In 1935, visionary fragrance pioneers Armand Petitjean and Guillaume d’Ornano opened a luxury boutique, selling a small selection of perfumes and beauty products, manufactured just outside of Paris.  This French perfume company was called Lancôme, its name inspired by the ruins of the castle Le Château de Lancosme near the region of La Brenne in the heart of France.  The roses surrounding the castle influenced Petitjean to create the brand’s symbol, the emblem of a single rose.  While creating the brand, Petitjean was inspired by the French elegance that he simply wanted to deliver across the world.  Lancôme launched their first five fragrances including Tendre Nuit, Bocages, Conquete, Kypre and Tropiques in time for the 1935 World’s Fair in Brussels, this display of scents helped to solidify their future success in the international perfume industry.  From there, Lancôme rapidly grew in the fragrance sector and expanded into the makeup and skincare market before becoming an acquisition of  L’Oreal in 1964.

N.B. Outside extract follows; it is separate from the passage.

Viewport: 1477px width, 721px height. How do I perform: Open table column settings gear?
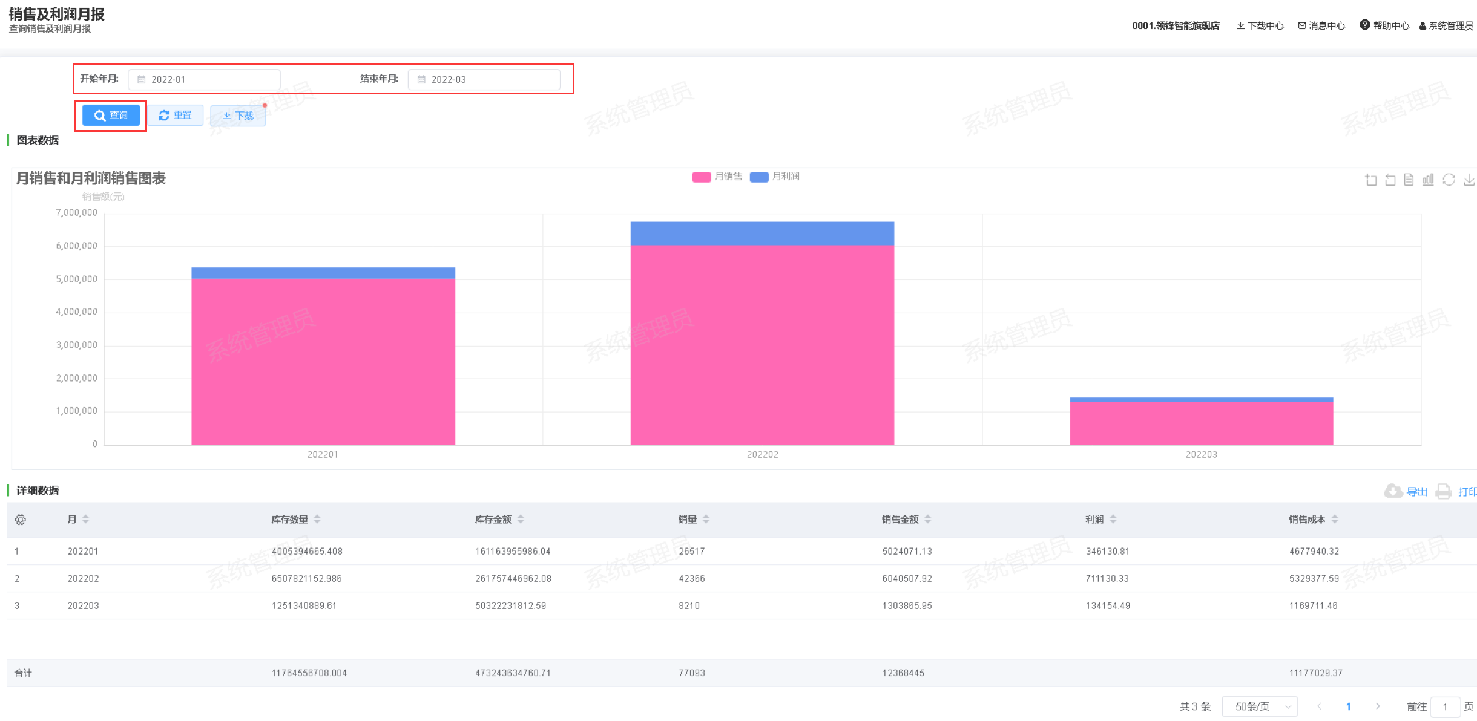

Image features glass perfume holder with folded screen in a black and white photo

Trade Catalogue/Perfumery of Maison Lancôme, (Paris, France), 1945

In July of 1945, Lancôme created a portfolio of the company’s fragrances and packaging.  This early trade catalog is the complete, first edition of 100 numbered deluxe copies. The copy is also inscribed by the owner of the company on the first flyleaf.  Produced by the French printer Draeger Frères Presses in Montrouge, this rare catalog portrays the various perfume creations from Maison Lancôme throughout 88 pages which are held together by a transparent plastic spiral binding. The text is printed on luxurious paper with a watermarked allover floral design, while the cover is monogrammed with the brand’s iconic signature rose on a golden ground.  Composed of 40 plates mounted with beautiful illustrations, 4 of which are produced in color, this exceptional catalog showcases the company’s different fragrances displayed in their bottles along with their unique packaging. Through text, each perfume is fully described including the fragrance’s flacon and its packaging, thus offering its reader a wealth of knowledge and beauty on every page.

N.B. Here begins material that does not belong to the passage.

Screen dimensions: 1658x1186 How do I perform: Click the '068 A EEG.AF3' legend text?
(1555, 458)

Image features four perfume bottles of various sizes in a colored drawing

Trade Catalogue/Perfumery of Maison Lancôme, (Paris, France), 1945

Kara Nichols is a graduate student in the History of Design & Curatorial Studies master’s program offered jointly by the Cooper Hewitt, Smithsonian Design Museum and Parsons School of Design.  She served as the curatorial capstone for the  exhibition, Saturated: The Allure and Science of Color.